As part of my research on 18thcentury working class clothing, I have been studying an altogether different kind of servant: the indentured and enslaved female servants who immigrated to the American colonies. Many of our ancestors came to the colonies this way, either by choice or capture. They served as house servants, assistants in their master’s businesses, and agricultural laborers. Most women servant immigrants had no specialized occupation or training, compared to their male counterparts. For the servant who decided to run away from the household, their master would post a newspaper advertisement for their capture. To help in their identification, the master would list the clothes the servant might be wearing, whether they belonged to the servant, or if the servant had stolen them upon her departure.
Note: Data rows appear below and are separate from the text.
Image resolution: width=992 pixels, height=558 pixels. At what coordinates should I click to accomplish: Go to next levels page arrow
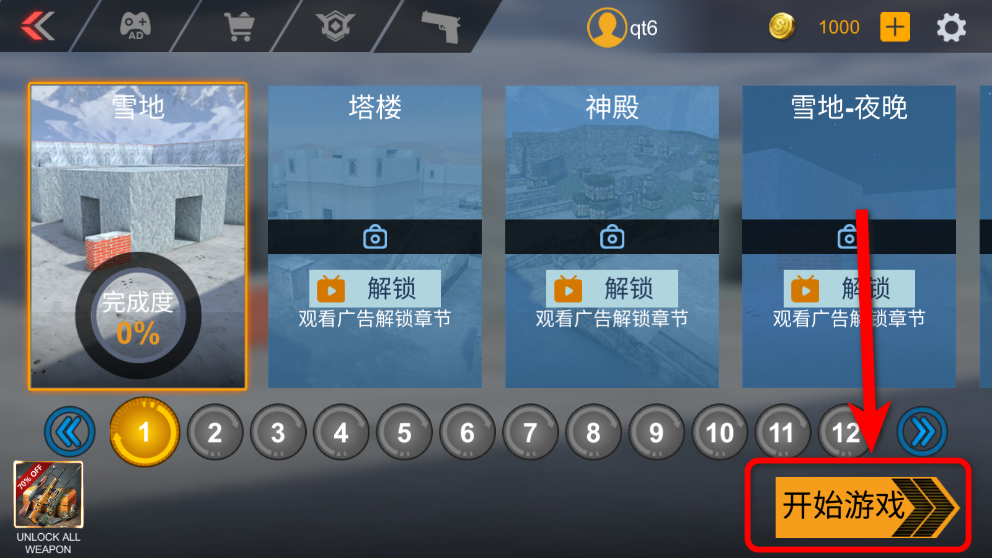coord(922,432)
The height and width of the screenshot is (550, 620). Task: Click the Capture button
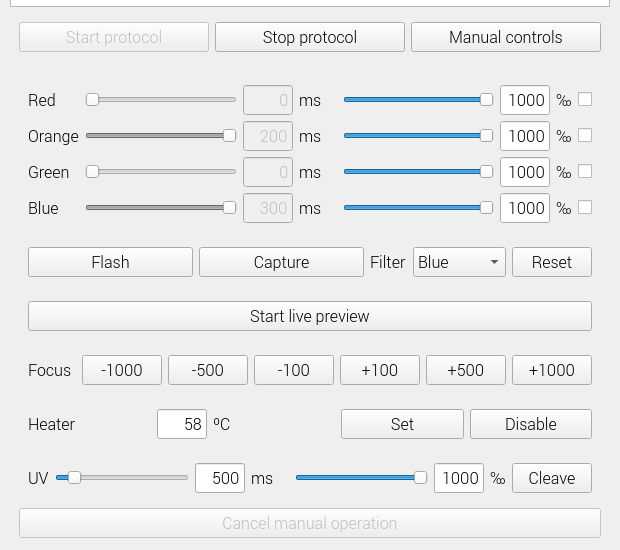[x=281, y=262]
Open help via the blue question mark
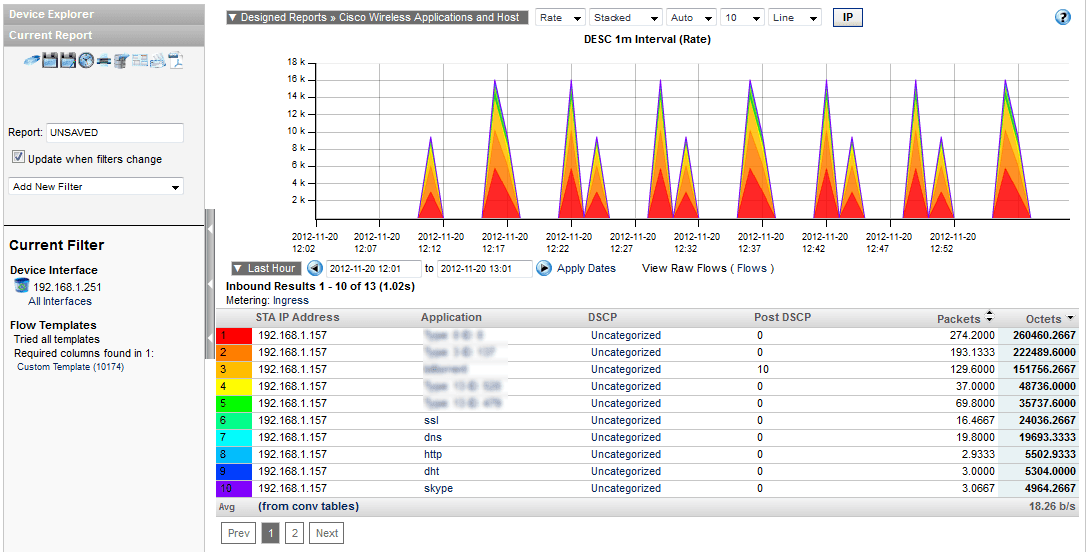 point(1063,18)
A chart showing the distribution of upper body garment data for enslaved women in Georgia, North Carolina, and South Carolina, 1750–1790. The other category includes garments such as wrappers, sacks, and waistcoats. The 0% reflects that the term “bed gown” was not used for garments worn by this population. Chart: RL Fifield

I created a database that now houses records for 1000 women and their 6000 garments.  Why? Anybody got a photograph from 1750? (for those not in the know, photography sprung from work done in the 1820s and 1830s). Poor and working women are the invisible population in history.  Unless they did something exceptional, such as runaway or commit a crime, most immigrating women of the lesser sort are not documented at all; their history is lost. This is especially true of enslaved women. Runaway advertisements document not only clothing, but also physical characteristics, habits, skills, and other information. I started on this journey to study clothing, and to discover, if possible, elements of choice and fashion among women of the lesser sort. This data can teach textile and economic historians a lot about trade at the time, and can inform living history programs. To study these women as a group is to recover their community, rather than considering these women as spot mentions, individuals without context.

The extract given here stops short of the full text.